Le gouvernement serbe a tenté d’intervenir. Le président Aleksander Vučić a lancé un appel au gouvernement Morrison pour qu’il résiste à l’annulation du visa de Djokovic ; l’Open d’Australie était le tournoi préféré du tennisman serbe, qu’il avait remporté à de nombreuses reprises.
Un incident diplomatique, plus murmure qu’aboiement, a été déclenché. « En accord avec toutes les normes du droit public international, la Serbie se battra pour Novak Djokovic », a promis le premier ministre serbe. Mais pour un gouvernement australien qui a bafoué le droit international et fétichisé le contrôle des frontières, l’appel importait peu.
En Serbie, Rio Tinto a ensuite subi un choc brutal. Le gouvernement Vučić, après avoir loué le potentiel du projet Jadar pendant quelques années, l’a brusquement abandonné. « Toutes les décisions (liées au projet de lithium) et toutes les licences ont été annulées », a déclaré platement le Premier ministre serbe Ana Brnabić le 20 janvier. « En ce qui concerne le projet Jadar, c’est la fin ».
Brnabić a insisté, avec un certain manque de sincérité, sur le fait que cette décision ne faisait que reconnaître la volonté des électeurs. « Nous sommes à l’écoute de notre peuple et c’est notre travail de protéger ses intérêts, même si nous pensons différemment. »
C’est un peu fort venant d’un gouvernement hostile à la responsabilité de l’industrie et à la transparence des investissements. Ce même gouvernement avait pourtant décidé de commencer les travaux d’infrastructure de la mine de jadarite avant l’octroi d’un permis d’exploitation. Ce comportement a amené des défenseurs de la cause tels que Savo Manojlovi, de l’ONG Kreni-Promeni, à se demander pourquoi Rio Tinto a été distingué par rapport, par exemple, à Eurolithium, qui a été autorisé à creuser dans les environs de Valjevo, dans l’ouest de la Serbie.

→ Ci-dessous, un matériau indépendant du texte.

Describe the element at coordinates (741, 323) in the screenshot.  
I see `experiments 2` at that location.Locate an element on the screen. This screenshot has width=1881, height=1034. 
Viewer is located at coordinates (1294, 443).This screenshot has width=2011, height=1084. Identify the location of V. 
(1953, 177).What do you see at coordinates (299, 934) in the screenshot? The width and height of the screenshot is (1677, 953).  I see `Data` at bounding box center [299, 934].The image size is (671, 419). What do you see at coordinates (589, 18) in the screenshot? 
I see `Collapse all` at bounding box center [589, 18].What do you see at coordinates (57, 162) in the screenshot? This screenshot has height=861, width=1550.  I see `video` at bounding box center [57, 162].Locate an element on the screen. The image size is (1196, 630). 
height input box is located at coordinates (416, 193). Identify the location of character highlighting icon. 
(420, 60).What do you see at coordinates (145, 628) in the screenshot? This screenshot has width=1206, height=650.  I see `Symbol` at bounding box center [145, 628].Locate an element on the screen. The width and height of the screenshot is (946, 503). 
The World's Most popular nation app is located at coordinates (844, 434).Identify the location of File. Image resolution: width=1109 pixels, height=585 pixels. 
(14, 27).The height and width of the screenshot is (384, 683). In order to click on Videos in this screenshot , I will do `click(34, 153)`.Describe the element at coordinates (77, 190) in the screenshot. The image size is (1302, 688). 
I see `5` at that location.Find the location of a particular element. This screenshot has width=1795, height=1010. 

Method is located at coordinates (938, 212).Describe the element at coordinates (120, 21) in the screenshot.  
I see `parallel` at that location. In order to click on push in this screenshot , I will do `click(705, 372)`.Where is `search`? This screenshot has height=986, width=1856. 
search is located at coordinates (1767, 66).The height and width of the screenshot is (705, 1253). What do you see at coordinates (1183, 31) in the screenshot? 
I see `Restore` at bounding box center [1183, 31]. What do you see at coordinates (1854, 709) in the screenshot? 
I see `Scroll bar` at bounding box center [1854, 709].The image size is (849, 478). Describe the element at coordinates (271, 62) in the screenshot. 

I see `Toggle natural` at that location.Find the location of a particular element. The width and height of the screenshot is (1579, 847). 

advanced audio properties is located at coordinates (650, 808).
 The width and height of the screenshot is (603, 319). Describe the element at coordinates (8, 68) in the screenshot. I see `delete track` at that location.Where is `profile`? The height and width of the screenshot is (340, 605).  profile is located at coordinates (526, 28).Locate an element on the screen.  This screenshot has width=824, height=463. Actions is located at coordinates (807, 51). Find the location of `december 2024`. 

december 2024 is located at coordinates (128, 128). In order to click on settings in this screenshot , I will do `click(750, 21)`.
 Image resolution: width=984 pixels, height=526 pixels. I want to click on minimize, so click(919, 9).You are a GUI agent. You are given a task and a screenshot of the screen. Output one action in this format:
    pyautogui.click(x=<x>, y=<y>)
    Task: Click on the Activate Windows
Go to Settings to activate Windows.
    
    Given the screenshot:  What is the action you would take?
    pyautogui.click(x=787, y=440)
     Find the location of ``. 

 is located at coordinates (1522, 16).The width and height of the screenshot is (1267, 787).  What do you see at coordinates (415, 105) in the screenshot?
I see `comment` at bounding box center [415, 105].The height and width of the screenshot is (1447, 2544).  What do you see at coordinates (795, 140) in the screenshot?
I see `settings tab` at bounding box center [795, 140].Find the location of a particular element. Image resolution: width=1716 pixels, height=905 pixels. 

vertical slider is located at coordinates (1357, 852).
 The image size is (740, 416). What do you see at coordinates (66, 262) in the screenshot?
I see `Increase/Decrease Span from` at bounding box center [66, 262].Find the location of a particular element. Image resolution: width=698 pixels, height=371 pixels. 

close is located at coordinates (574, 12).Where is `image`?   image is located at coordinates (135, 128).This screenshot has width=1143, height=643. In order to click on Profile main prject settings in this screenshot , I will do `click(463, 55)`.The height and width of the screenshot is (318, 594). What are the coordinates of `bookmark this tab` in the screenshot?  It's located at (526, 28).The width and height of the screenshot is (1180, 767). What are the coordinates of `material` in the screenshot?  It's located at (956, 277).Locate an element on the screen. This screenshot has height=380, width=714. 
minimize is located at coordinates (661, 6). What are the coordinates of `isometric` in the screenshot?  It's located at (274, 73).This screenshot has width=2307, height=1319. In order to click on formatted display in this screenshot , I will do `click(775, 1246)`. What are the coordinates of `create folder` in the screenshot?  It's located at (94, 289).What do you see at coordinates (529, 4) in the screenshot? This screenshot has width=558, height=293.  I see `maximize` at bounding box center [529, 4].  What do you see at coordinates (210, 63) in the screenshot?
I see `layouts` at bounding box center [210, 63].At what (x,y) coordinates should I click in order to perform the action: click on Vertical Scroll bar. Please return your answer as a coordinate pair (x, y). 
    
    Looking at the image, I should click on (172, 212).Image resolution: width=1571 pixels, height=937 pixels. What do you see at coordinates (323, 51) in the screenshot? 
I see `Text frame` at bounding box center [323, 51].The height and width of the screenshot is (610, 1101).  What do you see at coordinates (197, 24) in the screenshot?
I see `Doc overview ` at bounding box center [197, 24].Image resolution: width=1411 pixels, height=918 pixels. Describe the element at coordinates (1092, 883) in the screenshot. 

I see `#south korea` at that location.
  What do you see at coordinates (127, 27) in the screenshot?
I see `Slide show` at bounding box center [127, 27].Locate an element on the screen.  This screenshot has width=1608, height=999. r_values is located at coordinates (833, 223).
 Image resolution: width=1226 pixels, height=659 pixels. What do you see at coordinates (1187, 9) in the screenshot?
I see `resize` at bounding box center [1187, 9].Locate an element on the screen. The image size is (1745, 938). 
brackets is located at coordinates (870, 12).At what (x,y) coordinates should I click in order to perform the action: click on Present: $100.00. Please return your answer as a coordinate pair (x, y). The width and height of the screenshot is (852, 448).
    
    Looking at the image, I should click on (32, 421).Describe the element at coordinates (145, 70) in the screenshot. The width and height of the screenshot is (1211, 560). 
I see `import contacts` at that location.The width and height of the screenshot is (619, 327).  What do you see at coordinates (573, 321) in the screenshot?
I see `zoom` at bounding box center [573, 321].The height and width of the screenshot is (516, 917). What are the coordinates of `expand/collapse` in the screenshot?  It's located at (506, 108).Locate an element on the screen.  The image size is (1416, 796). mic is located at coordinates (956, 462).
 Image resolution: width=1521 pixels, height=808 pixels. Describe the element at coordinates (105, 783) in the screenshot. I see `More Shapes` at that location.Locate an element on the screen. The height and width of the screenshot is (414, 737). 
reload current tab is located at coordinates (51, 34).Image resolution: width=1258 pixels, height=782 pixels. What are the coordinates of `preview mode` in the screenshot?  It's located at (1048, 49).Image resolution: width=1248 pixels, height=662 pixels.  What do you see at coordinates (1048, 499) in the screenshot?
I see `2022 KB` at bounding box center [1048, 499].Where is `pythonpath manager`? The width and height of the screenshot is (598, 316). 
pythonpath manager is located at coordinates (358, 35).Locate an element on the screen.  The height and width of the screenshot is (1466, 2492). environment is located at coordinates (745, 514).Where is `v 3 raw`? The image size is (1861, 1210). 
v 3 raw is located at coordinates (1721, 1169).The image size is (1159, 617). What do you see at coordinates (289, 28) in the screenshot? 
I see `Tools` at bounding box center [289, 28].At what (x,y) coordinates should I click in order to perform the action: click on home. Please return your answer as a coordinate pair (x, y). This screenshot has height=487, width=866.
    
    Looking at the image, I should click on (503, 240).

Zorana Mihajlović, ministre serbe des mines et de l’énergie, a préféré accuser le mouvement écologiste, bien que l’alibi semble un peu forcé. « Le gouvernement a montré qu’il voulait le dialogue… (et) les tentatives d’utiliser l’écologie à des fins politiques démontrent qu’ils (les groupes verts) ne se soucient pas de la vie des gens, ni du développement industriel. »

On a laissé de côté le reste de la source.